DATA TO USE
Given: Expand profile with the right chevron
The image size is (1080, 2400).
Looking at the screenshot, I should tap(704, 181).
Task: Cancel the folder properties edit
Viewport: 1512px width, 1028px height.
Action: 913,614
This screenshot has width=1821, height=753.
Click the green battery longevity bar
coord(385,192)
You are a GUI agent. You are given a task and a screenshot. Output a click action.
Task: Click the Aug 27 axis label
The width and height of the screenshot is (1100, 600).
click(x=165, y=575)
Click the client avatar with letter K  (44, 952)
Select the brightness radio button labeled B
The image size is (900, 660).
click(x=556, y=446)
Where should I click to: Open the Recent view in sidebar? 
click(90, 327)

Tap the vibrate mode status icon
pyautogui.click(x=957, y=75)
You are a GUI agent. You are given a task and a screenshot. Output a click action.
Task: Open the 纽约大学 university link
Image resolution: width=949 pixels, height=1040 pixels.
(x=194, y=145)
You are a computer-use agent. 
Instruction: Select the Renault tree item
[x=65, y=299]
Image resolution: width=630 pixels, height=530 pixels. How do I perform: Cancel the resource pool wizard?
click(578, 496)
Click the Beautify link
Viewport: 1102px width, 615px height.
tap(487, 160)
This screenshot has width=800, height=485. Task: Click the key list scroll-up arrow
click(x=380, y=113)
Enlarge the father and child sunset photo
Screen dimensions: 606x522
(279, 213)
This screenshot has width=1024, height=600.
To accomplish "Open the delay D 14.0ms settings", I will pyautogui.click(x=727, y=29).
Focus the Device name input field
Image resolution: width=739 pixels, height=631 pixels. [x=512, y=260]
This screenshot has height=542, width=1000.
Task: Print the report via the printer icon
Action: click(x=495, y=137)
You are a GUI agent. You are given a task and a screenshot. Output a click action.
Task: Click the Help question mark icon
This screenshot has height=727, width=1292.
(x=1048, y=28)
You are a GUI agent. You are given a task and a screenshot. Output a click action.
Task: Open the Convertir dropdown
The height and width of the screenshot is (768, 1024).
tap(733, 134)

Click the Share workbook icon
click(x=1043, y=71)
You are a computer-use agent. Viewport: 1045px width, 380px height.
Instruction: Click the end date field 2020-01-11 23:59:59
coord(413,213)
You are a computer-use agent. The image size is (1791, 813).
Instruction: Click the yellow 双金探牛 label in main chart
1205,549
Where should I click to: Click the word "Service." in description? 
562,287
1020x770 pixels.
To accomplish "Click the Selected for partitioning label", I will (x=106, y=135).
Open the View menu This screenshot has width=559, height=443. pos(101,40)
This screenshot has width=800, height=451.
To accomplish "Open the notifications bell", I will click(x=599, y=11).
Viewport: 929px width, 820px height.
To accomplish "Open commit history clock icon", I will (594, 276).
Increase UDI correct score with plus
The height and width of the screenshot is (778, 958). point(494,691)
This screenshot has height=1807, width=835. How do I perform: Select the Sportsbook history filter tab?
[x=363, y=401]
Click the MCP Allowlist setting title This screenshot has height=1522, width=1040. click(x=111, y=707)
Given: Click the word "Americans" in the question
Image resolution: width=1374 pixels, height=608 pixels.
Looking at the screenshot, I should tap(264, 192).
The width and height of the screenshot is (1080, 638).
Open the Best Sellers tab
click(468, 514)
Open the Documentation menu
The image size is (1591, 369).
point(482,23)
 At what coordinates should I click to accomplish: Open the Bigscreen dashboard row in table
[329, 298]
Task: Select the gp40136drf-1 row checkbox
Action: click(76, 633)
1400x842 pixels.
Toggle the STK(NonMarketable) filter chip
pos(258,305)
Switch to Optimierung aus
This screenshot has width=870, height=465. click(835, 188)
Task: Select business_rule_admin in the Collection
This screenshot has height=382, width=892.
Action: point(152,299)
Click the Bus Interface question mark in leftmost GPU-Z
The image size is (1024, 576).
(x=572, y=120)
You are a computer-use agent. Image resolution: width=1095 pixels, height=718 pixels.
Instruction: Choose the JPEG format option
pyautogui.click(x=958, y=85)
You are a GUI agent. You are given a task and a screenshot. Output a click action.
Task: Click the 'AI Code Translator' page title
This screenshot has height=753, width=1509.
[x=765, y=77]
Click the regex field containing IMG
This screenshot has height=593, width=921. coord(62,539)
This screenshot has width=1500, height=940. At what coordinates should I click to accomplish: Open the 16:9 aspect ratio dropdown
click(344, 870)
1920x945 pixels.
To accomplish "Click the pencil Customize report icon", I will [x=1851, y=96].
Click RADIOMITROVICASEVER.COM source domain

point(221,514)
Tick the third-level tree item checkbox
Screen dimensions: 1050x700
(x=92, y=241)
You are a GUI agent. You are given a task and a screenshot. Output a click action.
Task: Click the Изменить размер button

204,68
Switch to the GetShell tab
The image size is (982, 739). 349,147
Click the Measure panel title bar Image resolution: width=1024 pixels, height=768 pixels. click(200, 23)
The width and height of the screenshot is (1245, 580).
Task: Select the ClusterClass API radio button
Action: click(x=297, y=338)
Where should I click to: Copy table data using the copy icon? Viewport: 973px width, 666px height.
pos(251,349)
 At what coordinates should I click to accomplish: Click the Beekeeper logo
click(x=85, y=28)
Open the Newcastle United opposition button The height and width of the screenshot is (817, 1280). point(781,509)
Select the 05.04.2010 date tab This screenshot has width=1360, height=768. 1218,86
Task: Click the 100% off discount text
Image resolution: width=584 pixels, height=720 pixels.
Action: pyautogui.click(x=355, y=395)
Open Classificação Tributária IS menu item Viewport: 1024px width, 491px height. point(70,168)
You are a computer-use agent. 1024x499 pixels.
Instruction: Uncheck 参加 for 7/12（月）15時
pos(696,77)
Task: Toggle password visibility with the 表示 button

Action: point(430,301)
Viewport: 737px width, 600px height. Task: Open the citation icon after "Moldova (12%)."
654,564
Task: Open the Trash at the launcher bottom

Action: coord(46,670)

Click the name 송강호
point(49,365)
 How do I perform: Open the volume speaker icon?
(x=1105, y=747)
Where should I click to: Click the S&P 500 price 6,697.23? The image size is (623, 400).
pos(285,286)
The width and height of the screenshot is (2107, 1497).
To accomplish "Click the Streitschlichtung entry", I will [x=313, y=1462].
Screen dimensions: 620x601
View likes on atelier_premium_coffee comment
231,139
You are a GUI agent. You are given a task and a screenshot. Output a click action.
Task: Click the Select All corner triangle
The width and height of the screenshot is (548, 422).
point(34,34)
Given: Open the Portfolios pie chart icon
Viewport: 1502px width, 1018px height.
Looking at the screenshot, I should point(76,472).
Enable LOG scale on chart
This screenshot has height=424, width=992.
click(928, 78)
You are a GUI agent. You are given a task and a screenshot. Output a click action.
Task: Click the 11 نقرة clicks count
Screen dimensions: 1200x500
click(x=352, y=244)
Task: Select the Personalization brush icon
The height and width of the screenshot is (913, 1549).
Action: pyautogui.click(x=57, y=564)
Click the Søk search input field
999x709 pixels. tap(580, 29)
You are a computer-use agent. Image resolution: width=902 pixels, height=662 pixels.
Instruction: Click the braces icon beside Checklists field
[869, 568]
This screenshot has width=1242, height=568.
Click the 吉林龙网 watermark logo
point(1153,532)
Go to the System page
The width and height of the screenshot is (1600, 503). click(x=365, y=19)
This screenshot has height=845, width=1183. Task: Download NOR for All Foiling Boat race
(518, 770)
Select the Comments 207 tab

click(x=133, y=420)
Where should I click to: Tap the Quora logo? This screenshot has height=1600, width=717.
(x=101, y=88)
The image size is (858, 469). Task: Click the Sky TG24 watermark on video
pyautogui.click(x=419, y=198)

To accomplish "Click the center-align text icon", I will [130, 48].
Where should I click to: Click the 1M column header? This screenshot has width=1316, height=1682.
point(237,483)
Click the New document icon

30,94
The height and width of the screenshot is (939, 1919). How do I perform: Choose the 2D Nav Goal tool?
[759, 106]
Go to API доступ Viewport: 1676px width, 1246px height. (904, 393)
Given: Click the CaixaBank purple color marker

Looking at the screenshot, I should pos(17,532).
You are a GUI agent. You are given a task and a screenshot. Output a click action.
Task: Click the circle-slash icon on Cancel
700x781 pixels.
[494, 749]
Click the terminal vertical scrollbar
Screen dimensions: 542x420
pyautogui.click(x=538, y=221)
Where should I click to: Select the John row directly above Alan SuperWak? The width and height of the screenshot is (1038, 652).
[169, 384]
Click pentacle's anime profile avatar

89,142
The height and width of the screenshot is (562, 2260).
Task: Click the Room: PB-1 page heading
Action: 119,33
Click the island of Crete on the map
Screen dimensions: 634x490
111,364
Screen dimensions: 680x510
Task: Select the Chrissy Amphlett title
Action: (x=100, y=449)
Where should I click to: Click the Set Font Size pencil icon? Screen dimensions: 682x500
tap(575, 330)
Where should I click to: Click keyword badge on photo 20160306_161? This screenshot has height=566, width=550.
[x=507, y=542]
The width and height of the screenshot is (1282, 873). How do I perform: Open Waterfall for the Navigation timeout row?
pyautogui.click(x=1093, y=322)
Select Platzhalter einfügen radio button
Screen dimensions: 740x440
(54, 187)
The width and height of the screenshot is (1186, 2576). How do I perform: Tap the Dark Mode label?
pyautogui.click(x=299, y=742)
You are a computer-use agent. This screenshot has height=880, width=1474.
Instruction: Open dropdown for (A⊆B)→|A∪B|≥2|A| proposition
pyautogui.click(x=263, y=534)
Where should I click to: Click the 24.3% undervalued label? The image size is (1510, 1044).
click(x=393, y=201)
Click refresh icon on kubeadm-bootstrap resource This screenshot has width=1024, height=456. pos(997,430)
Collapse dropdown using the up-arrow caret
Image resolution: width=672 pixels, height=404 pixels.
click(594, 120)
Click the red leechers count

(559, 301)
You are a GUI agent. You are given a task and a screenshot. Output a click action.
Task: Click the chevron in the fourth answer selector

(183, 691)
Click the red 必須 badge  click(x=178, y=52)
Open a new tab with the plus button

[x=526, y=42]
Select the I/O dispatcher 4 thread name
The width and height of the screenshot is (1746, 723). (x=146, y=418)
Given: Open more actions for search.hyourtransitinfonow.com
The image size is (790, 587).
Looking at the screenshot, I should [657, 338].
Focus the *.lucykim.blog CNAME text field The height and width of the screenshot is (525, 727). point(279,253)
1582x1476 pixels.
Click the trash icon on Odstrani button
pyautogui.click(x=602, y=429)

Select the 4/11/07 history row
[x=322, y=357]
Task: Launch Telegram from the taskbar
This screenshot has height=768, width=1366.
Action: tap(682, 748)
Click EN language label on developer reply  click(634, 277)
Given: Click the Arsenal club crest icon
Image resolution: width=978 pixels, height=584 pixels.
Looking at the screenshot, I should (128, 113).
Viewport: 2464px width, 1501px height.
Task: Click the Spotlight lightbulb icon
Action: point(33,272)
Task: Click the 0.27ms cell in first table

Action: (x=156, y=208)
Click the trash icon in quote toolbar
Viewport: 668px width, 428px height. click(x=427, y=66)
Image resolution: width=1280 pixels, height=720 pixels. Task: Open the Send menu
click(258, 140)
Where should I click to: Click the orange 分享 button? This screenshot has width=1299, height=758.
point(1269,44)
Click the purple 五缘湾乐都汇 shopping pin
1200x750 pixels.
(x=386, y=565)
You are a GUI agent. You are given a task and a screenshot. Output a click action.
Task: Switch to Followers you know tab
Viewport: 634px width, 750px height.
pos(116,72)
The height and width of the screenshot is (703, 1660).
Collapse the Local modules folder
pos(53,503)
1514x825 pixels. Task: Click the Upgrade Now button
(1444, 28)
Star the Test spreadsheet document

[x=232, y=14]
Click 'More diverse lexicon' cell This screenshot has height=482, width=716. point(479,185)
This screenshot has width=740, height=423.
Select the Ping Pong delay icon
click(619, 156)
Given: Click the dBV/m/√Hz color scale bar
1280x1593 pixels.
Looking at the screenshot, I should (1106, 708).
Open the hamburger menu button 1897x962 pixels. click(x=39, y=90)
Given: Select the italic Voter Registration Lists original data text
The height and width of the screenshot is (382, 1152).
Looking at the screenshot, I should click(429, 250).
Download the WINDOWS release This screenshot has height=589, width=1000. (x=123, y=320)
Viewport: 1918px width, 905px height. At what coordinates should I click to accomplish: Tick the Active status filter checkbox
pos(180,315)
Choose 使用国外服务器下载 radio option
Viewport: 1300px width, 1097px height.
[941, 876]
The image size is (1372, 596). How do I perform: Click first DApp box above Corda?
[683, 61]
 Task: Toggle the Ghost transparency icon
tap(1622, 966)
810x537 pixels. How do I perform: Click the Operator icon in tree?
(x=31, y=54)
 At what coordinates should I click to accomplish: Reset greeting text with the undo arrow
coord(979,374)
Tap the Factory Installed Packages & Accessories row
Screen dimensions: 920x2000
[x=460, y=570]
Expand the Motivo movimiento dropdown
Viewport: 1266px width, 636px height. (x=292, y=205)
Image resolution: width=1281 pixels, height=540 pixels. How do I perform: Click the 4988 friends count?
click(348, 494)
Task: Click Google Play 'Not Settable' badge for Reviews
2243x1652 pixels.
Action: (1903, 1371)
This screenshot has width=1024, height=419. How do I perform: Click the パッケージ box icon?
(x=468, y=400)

WORK TASK
From the entries above, list each line with "computer" in it.

RESPONSE TO THIS TASK
You are a computer-use agent. 
You are a computer-use agent. Viewport: 1045px width, 380px height.
You are a computer-use agent. The image size is (1791, 813).
You are a computer-use agent. Image resolution: width=1095 pixels, height=718 pixels.
You are a computer-use agent. 1024x499 pixels.
You are a computer-use agent. Image resolution: width=902 pixels, height=662 pixels.
You are a computer-use agent. This screenshot has height=880, width=1474.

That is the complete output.